* EXERCISE TASK
Render each line of the entries below as one string in a JSON list, dropping any blank lines.

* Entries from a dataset
+--
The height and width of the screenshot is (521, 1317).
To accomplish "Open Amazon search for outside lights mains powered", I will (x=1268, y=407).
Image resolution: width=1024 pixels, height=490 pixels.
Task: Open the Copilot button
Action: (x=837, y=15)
+--
* WRITTEN RESPONSE
[
  "The height and width of the screenshot is (521, 1317).",
  "To accomplish \"Open Amazon search for outside lights mains powered\", I will (x=1268, y=407).",
  "Image resolution: width=1024 pixels, height=490 pixels.",
  "Task: Open the Copilot button",
  "Action: (x=837, y=15)"
]